Please transcribe the entries below without omitting a single character.
=======
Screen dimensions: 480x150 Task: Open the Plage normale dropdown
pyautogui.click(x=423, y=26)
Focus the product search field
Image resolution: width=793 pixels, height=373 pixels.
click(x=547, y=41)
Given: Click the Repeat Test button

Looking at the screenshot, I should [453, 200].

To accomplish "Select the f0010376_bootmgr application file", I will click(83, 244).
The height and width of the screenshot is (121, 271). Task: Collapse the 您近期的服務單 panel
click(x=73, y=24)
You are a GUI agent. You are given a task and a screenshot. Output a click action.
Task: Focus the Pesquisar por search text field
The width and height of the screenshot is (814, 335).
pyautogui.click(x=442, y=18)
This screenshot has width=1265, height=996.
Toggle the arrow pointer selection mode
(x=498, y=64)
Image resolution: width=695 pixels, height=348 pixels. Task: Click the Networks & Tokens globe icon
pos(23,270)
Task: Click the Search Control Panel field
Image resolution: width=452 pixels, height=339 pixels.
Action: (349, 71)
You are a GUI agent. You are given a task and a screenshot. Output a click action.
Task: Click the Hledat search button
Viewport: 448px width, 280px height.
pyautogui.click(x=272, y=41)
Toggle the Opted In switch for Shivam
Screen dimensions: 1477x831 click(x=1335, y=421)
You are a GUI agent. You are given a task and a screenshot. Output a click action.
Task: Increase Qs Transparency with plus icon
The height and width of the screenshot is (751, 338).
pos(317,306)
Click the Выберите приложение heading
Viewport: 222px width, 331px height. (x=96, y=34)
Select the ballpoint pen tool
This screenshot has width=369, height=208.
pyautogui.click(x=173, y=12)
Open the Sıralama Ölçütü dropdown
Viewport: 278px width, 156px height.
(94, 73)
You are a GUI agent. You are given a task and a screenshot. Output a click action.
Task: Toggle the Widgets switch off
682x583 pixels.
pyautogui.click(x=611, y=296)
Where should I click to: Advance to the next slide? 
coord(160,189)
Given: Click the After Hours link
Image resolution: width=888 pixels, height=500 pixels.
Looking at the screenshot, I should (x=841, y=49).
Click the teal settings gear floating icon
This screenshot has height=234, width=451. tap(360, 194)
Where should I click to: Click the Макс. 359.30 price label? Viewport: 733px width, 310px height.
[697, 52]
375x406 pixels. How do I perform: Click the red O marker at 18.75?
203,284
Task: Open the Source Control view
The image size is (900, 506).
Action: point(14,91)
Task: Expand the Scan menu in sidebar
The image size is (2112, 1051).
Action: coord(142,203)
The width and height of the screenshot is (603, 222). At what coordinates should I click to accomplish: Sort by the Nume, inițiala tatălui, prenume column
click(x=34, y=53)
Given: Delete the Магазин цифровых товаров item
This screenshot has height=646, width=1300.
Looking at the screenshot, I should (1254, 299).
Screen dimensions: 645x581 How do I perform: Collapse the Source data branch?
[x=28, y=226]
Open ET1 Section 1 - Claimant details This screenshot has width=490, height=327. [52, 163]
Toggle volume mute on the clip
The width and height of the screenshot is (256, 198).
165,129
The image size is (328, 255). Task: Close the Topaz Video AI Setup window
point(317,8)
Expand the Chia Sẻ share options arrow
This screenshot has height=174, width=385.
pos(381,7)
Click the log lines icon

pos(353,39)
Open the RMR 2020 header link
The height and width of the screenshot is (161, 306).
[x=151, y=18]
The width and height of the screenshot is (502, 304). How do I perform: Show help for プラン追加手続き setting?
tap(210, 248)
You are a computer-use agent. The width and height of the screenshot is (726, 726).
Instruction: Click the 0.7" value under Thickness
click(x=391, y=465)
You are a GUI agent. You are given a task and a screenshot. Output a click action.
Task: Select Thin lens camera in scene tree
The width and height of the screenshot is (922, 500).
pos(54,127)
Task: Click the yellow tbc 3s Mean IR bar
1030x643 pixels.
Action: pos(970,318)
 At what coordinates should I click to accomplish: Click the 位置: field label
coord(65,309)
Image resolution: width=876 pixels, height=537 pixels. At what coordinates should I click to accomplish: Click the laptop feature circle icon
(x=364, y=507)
=======
▶ [SOLUTION FOR THIS PROBLEM]
Screen dimensions: 480x150 Task: Open the Plage normale dropdown
pyautogui.click(x=423, y=26)
Focus the product search field
Image resolution: width=793 pixels, height=373 pixels.
click(x=547, y=41)
Given: Click the Repeat Test button

Looking at the screenshot, I should [453, 200].

To accomplish "Select the f0010376_bootmgr application file", I will click(83, 244).
The height and width of the screenshot is (121, 271). Task: Collapse the 您近期的服務單 panel
click(x=73, y=24)
You are a GUI agent. You are given a task and a screenshot. Output a click action.
Task: Focus the Pesquisar por search text field
The width and height of the screenshot is (814, 335).
pyautogui.click(x=442, y=18)
This screenshot has width=1265, height=996.
Toggle the arrow pointer selection mode
(x=498, y=64)
Image resolution: width=695 pixels, height=348 pixels. Task: Click the Networks & Tokens globe icon
pos(23,270)
Task: Click the Search Control Panel field
Image resolution: width=452 pixels, height=339 pixels.
Action: (349, 71)
You are a GUI agent. You are given a task and a screenshot. Output a click action.
Task: Click the Hledat search button
Viewport: 448px width, 280px height.
pyautogui.click(x=272, y=41)
Toggle the Opted In switch for Shivam
Screen dimensions: 1477x831 click(x=1335, y=421)
You are a GUI agent. You are given a task and a screenshot. Output a click action.
Task: Increase Qs Transparency with plus icon
The height and width of the screenshot is (751, 338).
pos(317,306)
Click the Выберите приложение heading
Viewport: 222px width, 331px height. (x=96, y=34)
Select the ballpoint pen tool
This screenshot has width=369, height=208.
pyautogui.click(x=173, y=12)
Open the Sıralama Ölçütü dropdown
Viewport: 278px width, 156px height.
(94, 73)
You are a GUI agent. You are given a task and a screenshot. Output a click action.
Task: Toggle the Widgets switch off
682x583 pixels.
pyautogui.click(x=611, y=296)
Where should I click to: Advance to the next slide? 
coord(160,189)
Given: Click the After Hours link
Image resolution: width=888 pixels, height=500 pixels.
Looking at the screenshot, I should (x=841, y=49).
Click the teal settings gear floating icon
This screenshot has height=234, width=451. tap(360, 194)
Where should I click to: Click the Макс. 359.30 price label? Viewport: 733px width, 310px height.
[697, 52]
375x406 pixels. How do I perform: Click the red O marker at 18.75?
203,284
Task: Open the Source Control view
The image size is (900, 506).
Action: point(14,91)
Task: Expand the Scan menu in sidebar
The image size is (2112, 1051).
Action: coord(142,203)
The width and height of the screenshot is (603, 222). At what coordinates should I click to accomplish: Sort by the Nume, inițiala tatălui, prenume column
click(x=34, y=53)
Given: Delete the Магазин цифровых товаров item
This screenshot has height=646, width=1300.
Looking at the screenshot, I should (1254, 299).
Screen dimensions: 645x581 How do I perform: Collapse the Source data branch?
[x=28, y=226]
Open ET1 Section 1 - Claimant details This screenshot has width=490, height=327. [52, 163]
Toggle volume mute on the clip
The width and height of the screenshot is (256, 198).
165,129
The image size is (328, 255). Task: Close the Topaz Video AI Setup window
point(317,8)
Expand the Chia Sẻ share options arrow
This screenshot has height=174, width=385.
pos(381,7)
Click the log lines icon

pos(353,39)
Open the RMR 2020 header link
The height and width of the screenshot is (161, 306).
[x=151, y=18]
The width and height of the screenshot is (502, 304). How do I perform: Show help for プラン追加手続き setting?
tap(210, 248)
You are a computer-use agent. The width and height of the screenshot is (726, 726).
Instruction: Click the 0.7" value under Thickness
click(x=391, y=465)
You are a GUI agent. You are given a task and a screenshot. Output a click action.
Task: Select Thin lens camera in scene tree
The width and height of the screenshot is (922, 500).
pos(54,127)
Task: Click the yellow tbc 3s Mean IR bar
1030x643 pixels.
Action: pos(970,318)
 At what coordinates should I click to accomplish: Click the 位置: field label
coord(65,309)
Image resolution: width=876 pixels, height=537 pixels. At what coordinates should I click to accomplish: Click the laptop feature circle icon
(x=364, y=507)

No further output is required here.